> RECORDED DATA
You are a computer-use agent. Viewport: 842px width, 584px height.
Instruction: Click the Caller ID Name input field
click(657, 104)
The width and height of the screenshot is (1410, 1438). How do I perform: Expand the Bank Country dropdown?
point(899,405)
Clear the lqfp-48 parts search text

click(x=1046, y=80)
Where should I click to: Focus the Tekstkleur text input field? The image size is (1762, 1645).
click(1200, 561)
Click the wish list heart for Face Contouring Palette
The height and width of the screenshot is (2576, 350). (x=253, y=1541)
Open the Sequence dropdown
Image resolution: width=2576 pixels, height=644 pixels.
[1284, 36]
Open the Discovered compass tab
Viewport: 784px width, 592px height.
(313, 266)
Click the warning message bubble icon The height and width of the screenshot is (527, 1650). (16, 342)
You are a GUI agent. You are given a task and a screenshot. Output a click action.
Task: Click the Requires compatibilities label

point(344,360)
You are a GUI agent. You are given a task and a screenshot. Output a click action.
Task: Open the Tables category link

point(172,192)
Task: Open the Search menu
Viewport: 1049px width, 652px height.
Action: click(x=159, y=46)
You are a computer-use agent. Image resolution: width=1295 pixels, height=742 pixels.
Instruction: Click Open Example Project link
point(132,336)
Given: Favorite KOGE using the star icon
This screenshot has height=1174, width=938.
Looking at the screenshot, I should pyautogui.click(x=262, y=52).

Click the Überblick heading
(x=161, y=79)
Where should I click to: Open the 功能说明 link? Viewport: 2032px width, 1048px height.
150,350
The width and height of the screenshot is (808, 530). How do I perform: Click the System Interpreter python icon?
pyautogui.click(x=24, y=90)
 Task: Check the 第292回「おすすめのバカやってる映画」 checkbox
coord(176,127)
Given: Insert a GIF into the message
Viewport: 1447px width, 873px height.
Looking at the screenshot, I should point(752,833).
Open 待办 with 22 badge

> REQUIREMENT
From the listing above, collect every line that mentions the word "message".

> YOUR RESPONSE
Click the warning message bubble icon The height and width of the screenshot is (527, 1650). (16, 342)
Given: Insert a GIF into the message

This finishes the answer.